# Do you always wash your hands after using the restroom?



## MrsAndrewJacoby (Apr 11, 2013)

Apparently Americans are not very clean. According to this study, after using the restroom, only 5% of people washed their hands enough to kill illness causing germs, 33% didn't use soap, and 10% didn't wash at all. I feel this is very applicable at the moment since flu season has started.

Do you always wash your hands after using the restroom? If not, is it just a time issue or what? (everyone is welcome to vote and reply, not just Americans)


----------



## Zombie Devil Duckie (Apr 11, 2012)

I read the article.. it's hardly a "study". Casually observing people in a single town and basing your guess on whether they are college students or not? Ya... Scientific 

And yes, I always wash well.



-ZDD


----------



## MrsAndrewJacoby (Apr 11, 2013)

Zombie Devil Duckie said:


> I read the article.. it's hardly a "study". Casually observing people in a single town and basing your guess on whether they are college students or not? Ya... Scientific
> 
> And yes, I always wash well.
> 
> ...


Yeah, it wasn't all that scientific. But I can say I personally see many offenders when I use public restrooms. I'm glad you aren't one of them. :wink:


----------



## Nowhere Man (Apr 22, 2012)

I only wash my hands when I shit on them.


----------



## stiletto (Oct 26, 2013)

Yes, always and properly. In fact, I get really annoyed with businesses/restaurants do not have hot water because it pretty much ensures that their employees are not washing their hands properly either. Sanitation would be an issue and that would just turn me off the establishment.

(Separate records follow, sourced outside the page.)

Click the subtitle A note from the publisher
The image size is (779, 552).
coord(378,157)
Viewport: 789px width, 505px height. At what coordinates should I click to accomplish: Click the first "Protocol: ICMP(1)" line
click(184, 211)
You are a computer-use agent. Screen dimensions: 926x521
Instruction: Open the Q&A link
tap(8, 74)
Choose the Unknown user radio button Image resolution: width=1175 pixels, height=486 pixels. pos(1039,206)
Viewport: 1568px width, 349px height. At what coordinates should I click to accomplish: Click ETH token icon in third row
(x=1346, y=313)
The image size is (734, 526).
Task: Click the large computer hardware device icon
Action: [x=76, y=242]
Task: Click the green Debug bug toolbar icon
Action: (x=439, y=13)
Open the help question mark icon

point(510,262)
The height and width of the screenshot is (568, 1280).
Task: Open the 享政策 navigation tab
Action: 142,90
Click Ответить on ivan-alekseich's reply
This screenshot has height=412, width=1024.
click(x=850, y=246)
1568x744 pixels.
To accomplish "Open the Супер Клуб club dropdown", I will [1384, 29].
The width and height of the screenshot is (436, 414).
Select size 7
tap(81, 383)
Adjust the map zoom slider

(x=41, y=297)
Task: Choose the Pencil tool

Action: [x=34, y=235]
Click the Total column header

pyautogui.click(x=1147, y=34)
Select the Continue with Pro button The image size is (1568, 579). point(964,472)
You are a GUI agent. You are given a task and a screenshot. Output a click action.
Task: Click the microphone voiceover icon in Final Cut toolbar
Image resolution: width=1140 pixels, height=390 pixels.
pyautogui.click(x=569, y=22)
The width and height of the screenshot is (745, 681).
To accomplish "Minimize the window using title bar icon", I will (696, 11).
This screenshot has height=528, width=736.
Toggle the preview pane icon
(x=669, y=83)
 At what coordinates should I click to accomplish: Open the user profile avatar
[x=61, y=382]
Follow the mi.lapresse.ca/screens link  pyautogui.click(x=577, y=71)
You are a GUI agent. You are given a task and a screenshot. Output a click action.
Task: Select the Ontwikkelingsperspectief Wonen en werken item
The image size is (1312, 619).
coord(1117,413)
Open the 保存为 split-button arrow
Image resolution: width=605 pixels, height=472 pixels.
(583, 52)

I also judge others when I'm in malls or something if they don't wash or wash improperly. I always mention it to whoever is waiting for me that "that" person didn't wash and "gross".


----------



## Chesire Tower (Jan 19, 2013)

And yes, I am extremely clean and through.

roud:


----------



## Brodir (Oct 31, 2013)

Always 100% of the time, sometimes i go back a second time if they still feel a little unclean in some way.


----------



## angelicblaze (Oct 5, 2013)

I always wash my hands, and not just after the bathroom but often throughout the day. Though I don't do it for as long as the abc song. I used to, then I read a study a couple years ago that it was the friction of hand washing, that got rid of the most germs, so I scrub with regular soap hard and fast.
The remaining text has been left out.